• [To be done]:
Answer these questions about the V60 filters thread below:
(a) What price does MattP1 pay for 100 Hario filters from Pact Coffee?
(b) What share of the cost of one cup does Zephyp say the paper represents?
(c) According to MWJB, which company sells a box of 40 for £1.30?

• [Extracted text]:
# V60 filters



## James811 (May 10, 2014)

Has anyone used any alternative papers in the V60, I'm looking on ebay and amazon and there's a brand that are about half the price of the hario brand ones.

I don't want to buy them if they're not as good but was just looking for opinions


----------



## kjarsheim (Sep 24, 2016)

Still pretty new to this V60 pourover gig, but I do use and like both the Hario and the Cafec filter papers.

IMHO, it's not worth cheaping out on a crucial element of getting that nice clear, clean brew that it's all about.....and compared to what I've spent on espresso gear, it's just pocket change


----------



## MattP1 (Apr 14, 2021)

I buy the Hario ones from Pact Coffee. £6 for 100, free postage. Seemed to be the best price when I first looked for some.


----------



## Jony (Sep 8, 2017)

Pact prices went up, so hario site, brewed by hand.


----------



## Zephyp (Mar 1, 2017)

If price is an argument and you want original filters, look for the largest batches or packs you can find. The price per filter increase a lot the smaller size packs you buy. With the coffee and papers I usually buy, the paper represents 10% of the cost of one cup.


----------



## RobW (Dec 24, 2017)

Given that the papers can have a noticeable impact on the brew, on the speed of drawdown at least, I think it is better to stick with a consistent option. The Hoff did a video on the variations in the Hario ones:


----------



## MWJB (Feb 28, 2012)

RobW said:


> Given that the papers can have a noticeable impact on the brew, on the speed of drawdown at least, I think it is better to stick with a consistent option. The Hoff did a video on the variations in the Hario ones:


 I switch between bagged & boxed Japanese V60 papers. there is no appreciable difference between them. Never tried the Dutch ones & have no inclination to do so as I can pick up Japanese ones with my groceries (Ocado).

If you really want to save on filter papers, a Melitta or Bartleet cone will do this quicker than alternative papers for V60. £1.30 for a box of 40 from Rombouts.


----------

Entries for locating text and elements:
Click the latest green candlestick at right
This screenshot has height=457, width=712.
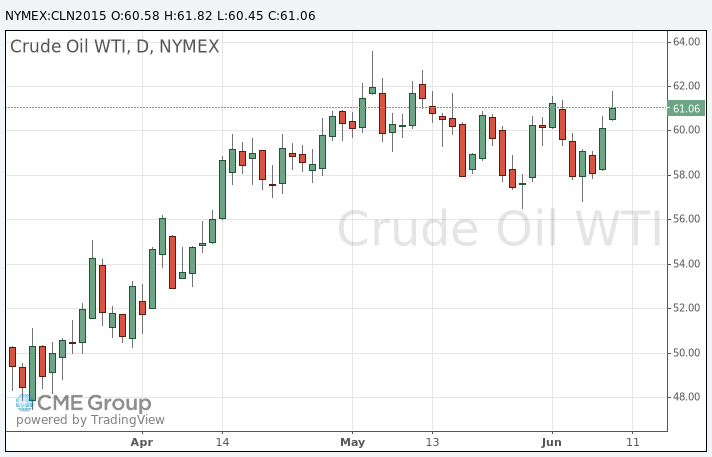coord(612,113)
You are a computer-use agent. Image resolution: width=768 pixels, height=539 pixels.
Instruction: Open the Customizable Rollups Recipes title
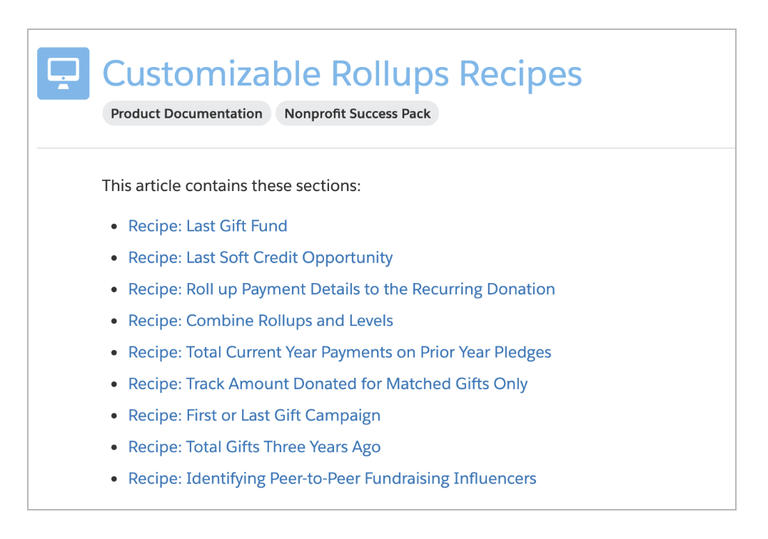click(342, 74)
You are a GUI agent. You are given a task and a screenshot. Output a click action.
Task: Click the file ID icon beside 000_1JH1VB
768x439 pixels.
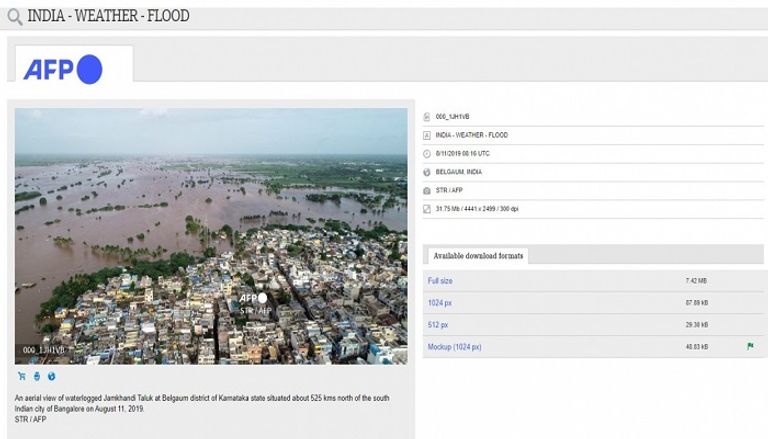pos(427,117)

• [Reply]:
(a) £6 for 100, with free postage
(b) 10%
(c) Rombouts